Researchers have developed a number of different “memristive” devices that mimic this ability. When you pass electric currents through them, you change the electrical resistance. Like biological neurons, these devices calculate by summing the values ​​of all the currents they have been exposed to. And they remember through the resulting value their resistance.

A simple organic memristor, for example, may have two layers of electrically conductive materials. When a voltage is applied, an electric current drives positively charged ions from one layer to another, changing how easily the other layer will conduct electricity the next time it is exposed to an electric current. (See diagram.) “It’s a way to let physics do the math,” he says Matthew Marinellacomputer engineer at Arizona State University in Tempe who researches neuromorphic computing.

The technique also frees the computer from strictly binary values. “When you have a classic computer memory, it’s either zero or one. We create a memory that can be any value between zero and one. So you can set it up in an analog way,” says Salleo.

Currently, most memristors and related devices are not based on organic materials, but use standard silicon chip technology. Some are even used commercially as a way to speed up artificial intelligence programs. But organic components have the potential to get the job done faster while using less energy, Salleo says. Even better, they could be designed to integrate with your brain. The materials are soft and flexible, and have electrochemical properties that allow them to interact with biological neurons.

For example, Francesca Santoro, an electrical engineer now at RWTH Aachen University in Germany, is developing polymer device that receives data from real cells and “learn” from it. In her device, the cells are separated from the artificial neuron by a small space, similar to the synapses that separate real neurons from each other. As cells produce dopamine, a chemical that signals nerves, dopamine changes the electrical state of the artificial half of the device. The more dopamine the cells produce, the more the electrical state of the artificial neuron changes, just as you can see with two biological neurons. (See diagram.) “Our ultimate goal is to really design electronics that look like neurons and behave like neurons,” says Santoro.

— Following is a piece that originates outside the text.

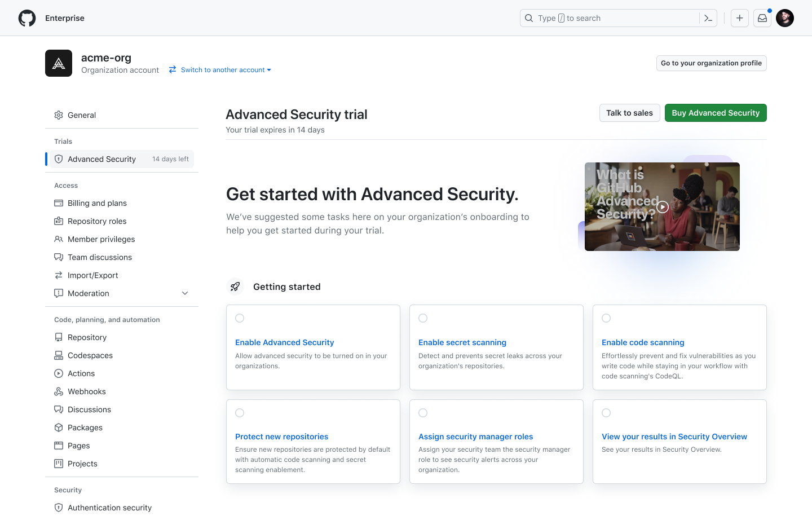This screenshot has height=520, width=812.
Task: Click the Buy Advanced Security button
Action: click(x=716, y=113)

The approach could offer a better way to use brain activity for driving prosthetics or computer monitors. Today’s systems use standard electronics, including electrodes that can only capture broad patterns of electrical activity. And the equipment is bulky and requires external computers to operate.

Flexible, neuromorphic circuits could improve this in at least two ways. They would be able to translate neural signals in a much more detailed way, responding to the signals of individual neurons. And the devices could also handle some of the necessary calculations themselves, Salleo says, which could save energy and increase processing speed.

Decentralized low-level systems of this kind — with small, neuromorphic computers that process information as it is received by local sensors — are a promising avenue for neuromorphic computing, Salleo and Santoro say. “The fact that they so beautifully resemble the electrical workings of neurons makes them ideal for physical and electrical coupling with neural tissue,” says Santoro, “and ultimately the brain.”